— Start of Source data —
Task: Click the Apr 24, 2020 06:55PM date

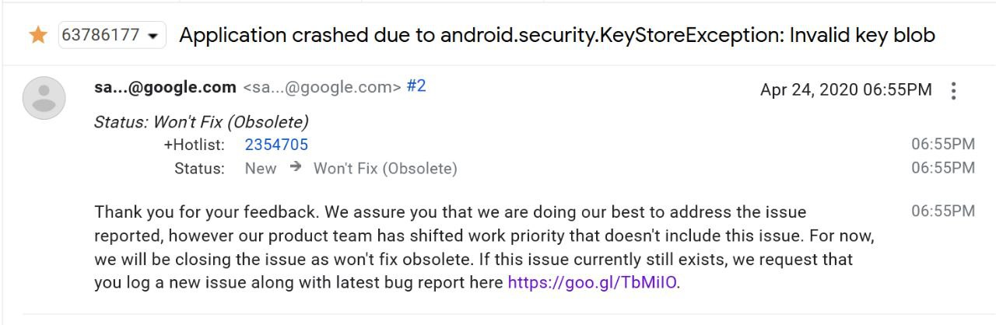Action: point(846,89)
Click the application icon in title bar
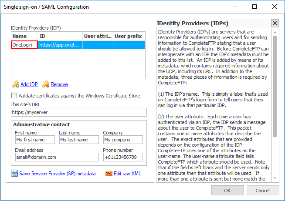Viewport: 285px width, 201px height. pyautogui.click(x=6, y=7)
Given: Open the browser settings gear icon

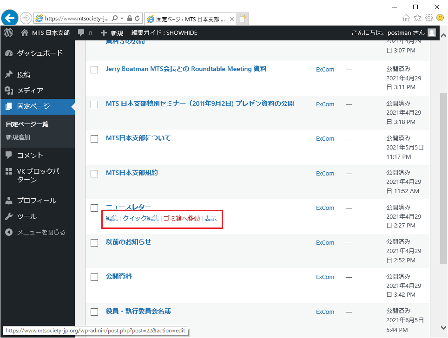Looking at the screenshot, I should click(429, 18).
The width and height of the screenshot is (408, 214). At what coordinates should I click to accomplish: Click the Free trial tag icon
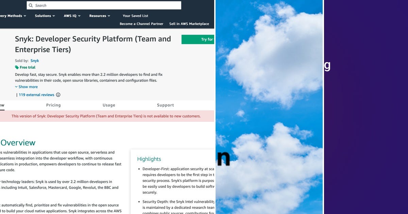17,67
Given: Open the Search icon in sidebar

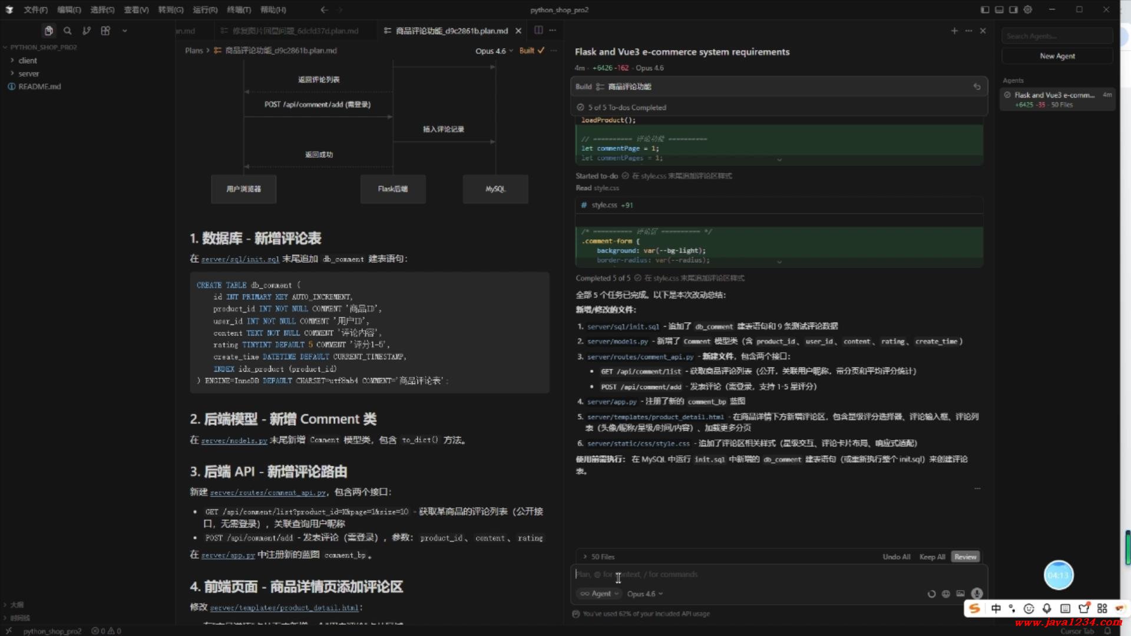Looking at the screenshot, I should click(68, 31).
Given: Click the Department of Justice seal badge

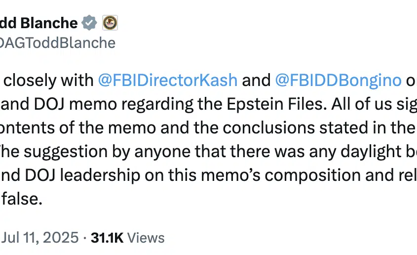Looking at the screenshot, I should [x=110, y=23].
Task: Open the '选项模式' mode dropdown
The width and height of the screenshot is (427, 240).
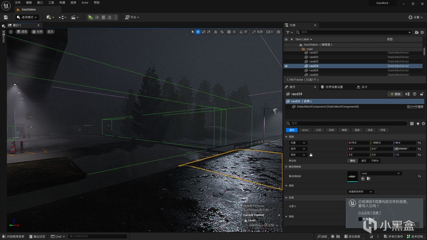Action: pos(27,17)
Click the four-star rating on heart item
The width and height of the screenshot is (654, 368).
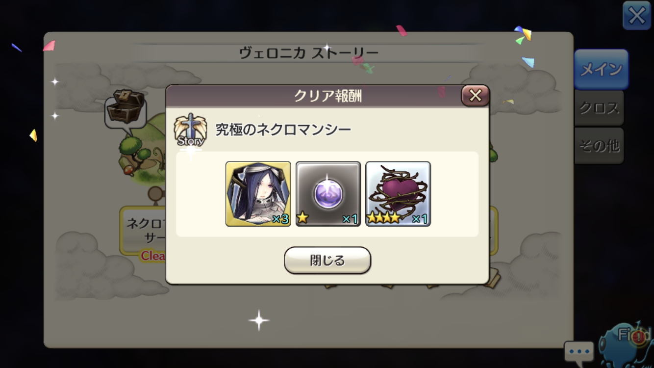[383, 218]
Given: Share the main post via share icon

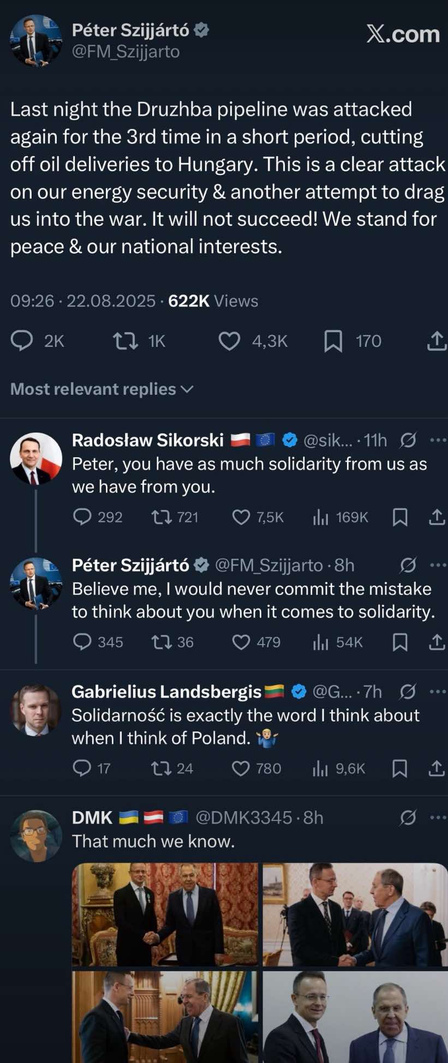Looking at the screenshot, I should click(437, 341).
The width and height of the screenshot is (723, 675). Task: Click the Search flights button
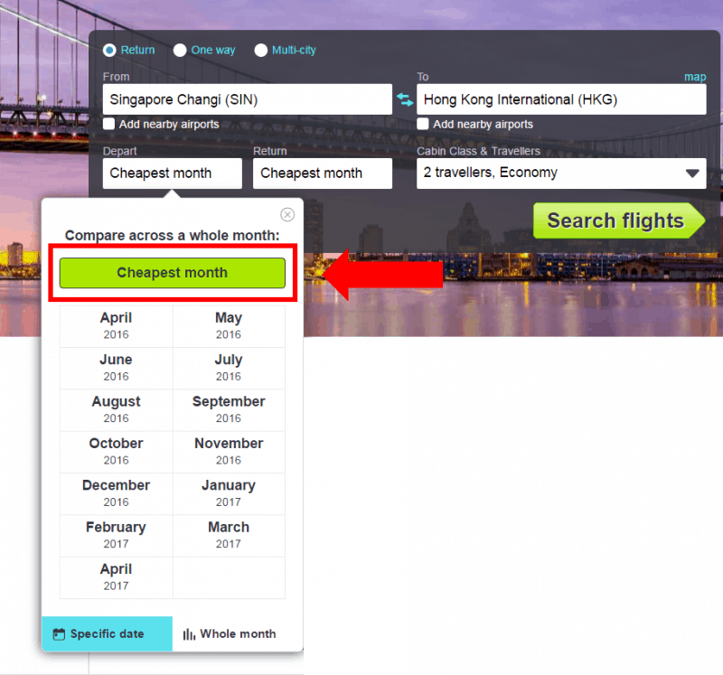pos(616,220)
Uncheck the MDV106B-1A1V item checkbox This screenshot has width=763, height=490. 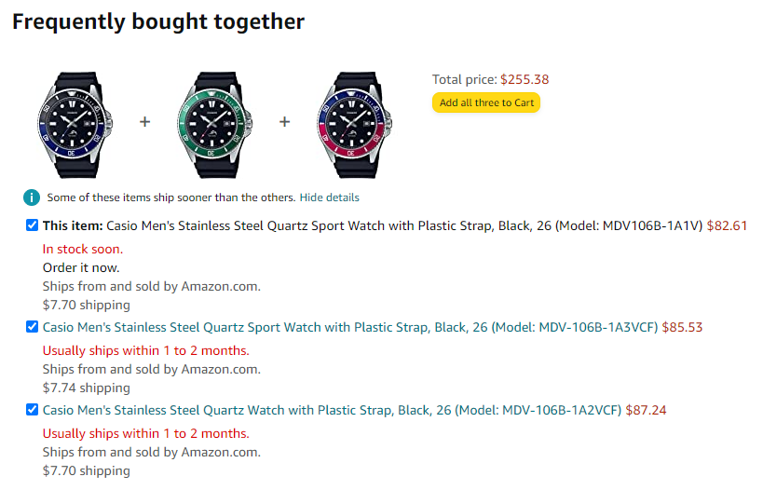pos(32,225)
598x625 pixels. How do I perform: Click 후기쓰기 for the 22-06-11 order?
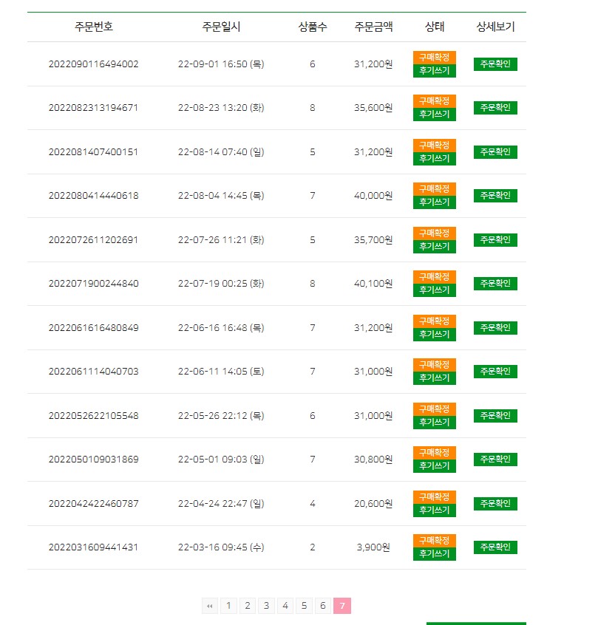435,378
— End of Source data —
Set down the records above, from the line with "Given: Open the browser settings gear icon" up to and including the line with "Looking at the screenshot, I should click(68, 31).", copying them line for line. Leave the pictures out.

Given: Open the browser settings gear icon

Looking at the screenshot, I should click(429, 18).
The width and height of the screenshot is (408, 214). At what coordinates should I click to accomplish: Click the Free trial tag icon
17,67
Given: Open the Search icon in sidebar

Looking at the screenshot, I should click(68, 31).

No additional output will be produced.